If the Parties fail to agree on the independent third party expert, then the aforesaid matters shall be resolved in accordance with Article 29.3.

 

8.9 Not used.

 

8.10 Cost for changes at the SITE during Installation requested by COMPANY in writing shall be at the daily rates stipulated in Appendix 3 Exhibit C (SCHEDULE OF COMPENSATION) which indicate total cost to COMPANY. The provisions of this CONTRACT will continue to apply during extra work at the SITE. CONTRACTOR and COMPANY shall agree as to all time spent on extra work at the end of each day for the SITE and this shall be logged on the daily report. Any disputes arising from failure to agree on what constitutes extra work shall be resolved in accordance with Article 29.3.

 

ARTICLE 9 - REPRESENTATIONS, WARRANTIES AND GUARANTEES

 

9.1

CONTRACTOR represents, warrants and guarantees that the WORK shall meet all of the requirements set forth in this CONTRACT including the incorporated documents and shall conform to the SCOPE OF WORK (including DESIGN SPECIFICATIONS).

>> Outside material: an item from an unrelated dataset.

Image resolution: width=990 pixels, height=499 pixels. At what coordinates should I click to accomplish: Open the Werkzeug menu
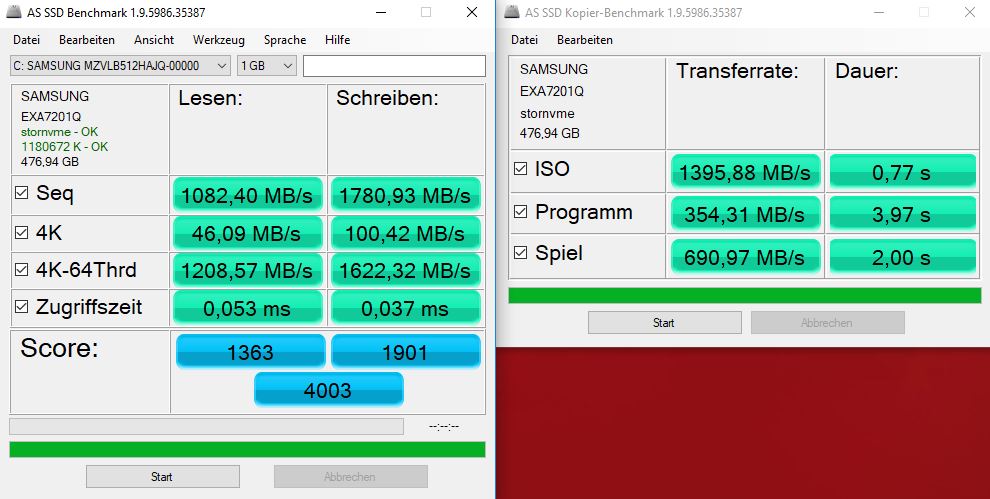219,40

CONTRACTOR further represents, warrants and guarantees that the FACILITY shall be capable of achieving the throughput capability of the FACILITY as defined in the SCOPE OF WORK. CONTRACTOR further represents, warrants and guarantees that all materials, equipment, tools and supplies which become a part of the FACILITY shall be new and conform to the SCOPE OF WORK (including DESIGN SPECIFICATIONS).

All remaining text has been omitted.